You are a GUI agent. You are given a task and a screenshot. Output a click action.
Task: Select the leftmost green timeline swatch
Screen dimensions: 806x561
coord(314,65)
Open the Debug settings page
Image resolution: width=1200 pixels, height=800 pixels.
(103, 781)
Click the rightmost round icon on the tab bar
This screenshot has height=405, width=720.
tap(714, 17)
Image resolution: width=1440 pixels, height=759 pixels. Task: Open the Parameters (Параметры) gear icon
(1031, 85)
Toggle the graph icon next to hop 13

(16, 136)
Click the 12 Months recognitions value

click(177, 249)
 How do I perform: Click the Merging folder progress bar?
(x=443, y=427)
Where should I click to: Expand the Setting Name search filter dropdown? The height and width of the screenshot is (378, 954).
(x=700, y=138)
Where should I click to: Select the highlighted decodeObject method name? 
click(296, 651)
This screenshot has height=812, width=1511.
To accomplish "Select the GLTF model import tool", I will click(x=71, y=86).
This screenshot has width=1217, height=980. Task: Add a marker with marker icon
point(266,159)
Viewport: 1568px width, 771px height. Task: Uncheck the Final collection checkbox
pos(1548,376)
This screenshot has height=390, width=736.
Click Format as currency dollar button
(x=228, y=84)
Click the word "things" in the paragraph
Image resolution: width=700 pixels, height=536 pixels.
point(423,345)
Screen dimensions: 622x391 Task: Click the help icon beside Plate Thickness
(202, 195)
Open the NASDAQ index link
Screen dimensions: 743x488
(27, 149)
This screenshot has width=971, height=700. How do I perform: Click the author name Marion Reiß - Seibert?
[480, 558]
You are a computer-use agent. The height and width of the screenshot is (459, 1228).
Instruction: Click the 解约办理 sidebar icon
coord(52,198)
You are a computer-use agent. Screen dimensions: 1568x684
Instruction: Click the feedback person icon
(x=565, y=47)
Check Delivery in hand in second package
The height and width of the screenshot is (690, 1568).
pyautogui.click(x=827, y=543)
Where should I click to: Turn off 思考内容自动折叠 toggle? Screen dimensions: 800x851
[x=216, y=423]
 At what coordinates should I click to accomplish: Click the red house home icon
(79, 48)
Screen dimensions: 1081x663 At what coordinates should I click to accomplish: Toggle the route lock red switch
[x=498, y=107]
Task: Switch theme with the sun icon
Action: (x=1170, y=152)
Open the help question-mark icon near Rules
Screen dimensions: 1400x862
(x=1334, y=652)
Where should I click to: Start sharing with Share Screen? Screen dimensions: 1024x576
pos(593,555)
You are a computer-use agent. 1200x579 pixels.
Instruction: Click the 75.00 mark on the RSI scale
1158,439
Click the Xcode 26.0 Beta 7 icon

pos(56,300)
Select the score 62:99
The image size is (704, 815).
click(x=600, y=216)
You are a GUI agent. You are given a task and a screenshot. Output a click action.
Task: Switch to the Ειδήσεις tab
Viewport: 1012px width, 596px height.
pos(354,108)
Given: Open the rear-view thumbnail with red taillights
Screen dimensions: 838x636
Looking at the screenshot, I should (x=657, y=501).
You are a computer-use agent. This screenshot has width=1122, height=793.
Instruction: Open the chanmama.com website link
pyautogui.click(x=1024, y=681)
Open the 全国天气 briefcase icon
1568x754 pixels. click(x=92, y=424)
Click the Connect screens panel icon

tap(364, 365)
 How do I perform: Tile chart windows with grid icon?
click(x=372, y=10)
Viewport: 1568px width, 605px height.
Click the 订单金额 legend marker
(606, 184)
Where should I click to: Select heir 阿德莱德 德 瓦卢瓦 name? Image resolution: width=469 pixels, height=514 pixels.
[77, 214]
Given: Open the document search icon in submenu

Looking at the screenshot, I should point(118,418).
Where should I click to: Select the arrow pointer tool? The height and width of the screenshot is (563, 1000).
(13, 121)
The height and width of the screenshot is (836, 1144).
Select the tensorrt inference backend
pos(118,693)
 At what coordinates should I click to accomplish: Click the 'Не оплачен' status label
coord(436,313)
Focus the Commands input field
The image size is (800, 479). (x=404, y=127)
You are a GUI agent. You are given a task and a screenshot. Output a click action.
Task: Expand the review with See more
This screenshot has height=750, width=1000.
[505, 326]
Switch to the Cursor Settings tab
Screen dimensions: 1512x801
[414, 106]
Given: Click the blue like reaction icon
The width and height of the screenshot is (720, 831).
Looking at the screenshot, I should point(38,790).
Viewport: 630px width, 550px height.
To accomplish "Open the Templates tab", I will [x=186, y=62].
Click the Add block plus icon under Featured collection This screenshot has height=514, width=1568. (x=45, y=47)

══════

**WHAT THE EXERCISE ASKS**
Output exactly the lines between the one containing "Focus the Commands input field" and the final line above, both inclusive.

**WRITTEN ANSWER**
Focus the Commands input field
The image size is (800, 479). (x=404, y=127)
You are a GUI agent. You are given a task and a screenshot. Output a click action.
Task: Expand the review with See more
This screenshot has height=750, width=1000.
[505, 326]
Switch to the Cursor Settings tab
Screen dimensions: 1512x801
[414, 106]
Given: Click the blue like reaction icon
The width and height of the screenshot is (720, 831).
Looking at the screenshot, I should point(38,790).
Viewport: 630px width, 550px height.
To accomplish "Open the Templates tab", I will [x=186, y=62].
Click the Add block plus icon under Featured collection This screenshot has height=514, width=1568. (x=45, y=47)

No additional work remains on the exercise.